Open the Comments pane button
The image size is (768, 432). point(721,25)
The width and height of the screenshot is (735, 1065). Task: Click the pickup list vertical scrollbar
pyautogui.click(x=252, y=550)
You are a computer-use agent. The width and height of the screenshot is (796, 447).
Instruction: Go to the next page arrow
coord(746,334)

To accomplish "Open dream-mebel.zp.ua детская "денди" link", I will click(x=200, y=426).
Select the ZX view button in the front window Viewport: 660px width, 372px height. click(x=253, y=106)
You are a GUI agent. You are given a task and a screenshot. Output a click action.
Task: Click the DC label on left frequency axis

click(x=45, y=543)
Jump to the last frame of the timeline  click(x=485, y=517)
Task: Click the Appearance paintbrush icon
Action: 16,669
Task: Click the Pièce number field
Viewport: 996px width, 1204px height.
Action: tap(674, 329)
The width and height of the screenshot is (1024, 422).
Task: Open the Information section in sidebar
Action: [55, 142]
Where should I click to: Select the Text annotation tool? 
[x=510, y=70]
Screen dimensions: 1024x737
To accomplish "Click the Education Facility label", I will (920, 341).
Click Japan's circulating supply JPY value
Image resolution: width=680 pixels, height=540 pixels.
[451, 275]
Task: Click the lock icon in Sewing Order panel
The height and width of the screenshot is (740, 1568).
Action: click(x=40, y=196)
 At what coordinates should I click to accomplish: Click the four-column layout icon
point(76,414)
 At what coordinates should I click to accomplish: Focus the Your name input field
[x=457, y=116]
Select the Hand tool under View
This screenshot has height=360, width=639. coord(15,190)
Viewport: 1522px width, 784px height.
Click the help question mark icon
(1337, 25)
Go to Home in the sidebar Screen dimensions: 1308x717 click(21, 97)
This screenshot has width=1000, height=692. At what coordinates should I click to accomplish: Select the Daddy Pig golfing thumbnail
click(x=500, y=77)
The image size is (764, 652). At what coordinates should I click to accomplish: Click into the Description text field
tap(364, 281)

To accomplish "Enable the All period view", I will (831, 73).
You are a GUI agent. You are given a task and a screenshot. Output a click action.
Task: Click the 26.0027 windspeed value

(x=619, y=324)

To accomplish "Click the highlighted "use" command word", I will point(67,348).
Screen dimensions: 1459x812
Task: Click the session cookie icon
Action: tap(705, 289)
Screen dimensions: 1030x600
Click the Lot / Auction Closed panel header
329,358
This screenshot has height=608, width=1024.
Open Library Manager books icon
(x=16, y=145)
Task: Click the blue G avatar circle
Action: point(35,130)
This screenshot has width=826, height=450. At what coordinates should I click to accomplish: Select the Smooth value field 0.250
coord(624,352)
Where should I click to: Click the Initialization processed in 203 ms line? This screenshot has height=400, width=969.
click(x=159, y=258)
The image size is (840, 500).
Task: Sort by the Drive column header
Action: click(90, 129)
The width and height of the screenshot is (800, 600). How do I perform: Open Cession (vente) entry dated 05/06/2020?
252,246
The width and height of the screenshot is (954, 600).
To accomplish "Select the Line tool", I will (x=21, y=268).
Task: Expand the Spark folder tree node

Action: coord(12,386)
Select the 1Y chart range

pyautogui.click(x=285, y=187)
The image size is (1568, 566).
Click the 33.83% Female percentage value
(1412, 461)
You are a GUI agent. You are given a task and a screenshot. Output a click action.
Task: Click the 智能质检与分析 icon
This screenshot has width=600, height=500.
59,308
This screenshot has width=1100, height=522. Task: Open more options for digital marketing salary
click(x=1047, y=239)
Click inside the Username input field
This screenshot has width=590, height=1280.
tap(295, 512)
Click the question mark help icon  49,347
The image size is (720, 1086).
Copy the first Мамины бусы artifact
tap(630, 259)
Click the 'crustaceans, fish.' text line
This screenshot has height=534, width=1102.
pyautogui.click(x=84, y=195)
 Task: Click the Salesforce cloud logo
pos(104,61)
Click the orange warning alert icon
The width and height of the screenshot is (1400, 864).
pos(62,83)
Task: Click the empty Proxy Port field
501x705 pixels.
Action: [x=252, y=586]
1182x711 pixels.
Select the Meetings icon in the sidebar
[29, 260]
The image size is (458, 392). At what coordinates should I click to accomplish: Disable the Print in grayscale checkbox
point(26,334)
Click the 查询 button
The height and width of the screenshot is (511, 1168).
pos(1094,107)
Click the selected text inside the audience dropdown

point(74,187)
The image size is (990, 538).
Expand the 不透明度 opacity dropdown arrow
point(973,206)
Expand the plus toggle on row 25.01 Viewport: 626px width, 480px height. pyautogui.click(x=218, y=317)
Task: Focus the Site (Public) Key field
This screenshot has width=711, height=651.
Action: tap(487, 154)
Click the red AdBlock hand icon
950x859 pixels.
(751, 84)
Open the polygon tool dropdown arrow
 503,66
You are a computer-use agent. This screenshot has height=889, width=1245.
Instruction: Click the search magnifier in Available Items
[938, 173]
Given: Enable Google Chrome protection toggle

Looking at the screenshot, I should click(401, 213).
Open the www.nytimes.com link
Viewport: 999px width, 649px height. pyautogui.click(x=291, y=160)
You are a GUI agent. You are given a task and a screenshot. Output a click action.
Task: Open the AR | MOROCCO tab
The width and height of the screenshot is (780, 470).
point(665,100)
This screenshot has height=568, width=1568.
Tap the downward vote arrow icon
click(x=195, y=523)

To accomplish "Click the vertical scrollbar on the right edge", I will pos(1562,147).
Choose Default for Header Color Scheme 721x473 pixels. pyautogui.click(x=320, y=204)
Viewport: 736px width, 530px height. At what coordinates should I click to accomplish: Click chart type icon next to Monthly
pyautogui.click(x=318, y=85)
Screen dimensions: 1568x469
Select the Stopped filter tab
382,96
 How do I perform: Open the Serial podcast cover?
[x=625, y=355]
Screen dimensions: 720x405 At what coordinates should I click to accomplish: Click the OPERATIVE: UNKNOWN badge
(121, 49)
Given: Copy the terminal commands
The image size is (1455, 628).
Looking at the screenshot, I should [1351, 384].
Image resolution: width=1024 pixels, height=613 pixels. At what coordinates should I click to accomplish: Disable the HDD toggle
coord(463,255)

§ **PROBLEM REQUIREMENTS**
Each line above where the word "computer" occurs should be returned in full.

§ **EXERCISE RESULT**
You are a computer-use agent. The width and height of the screenshot is (796, 447).
You are a computer-use agent. This screenshot has height=889, width=1245.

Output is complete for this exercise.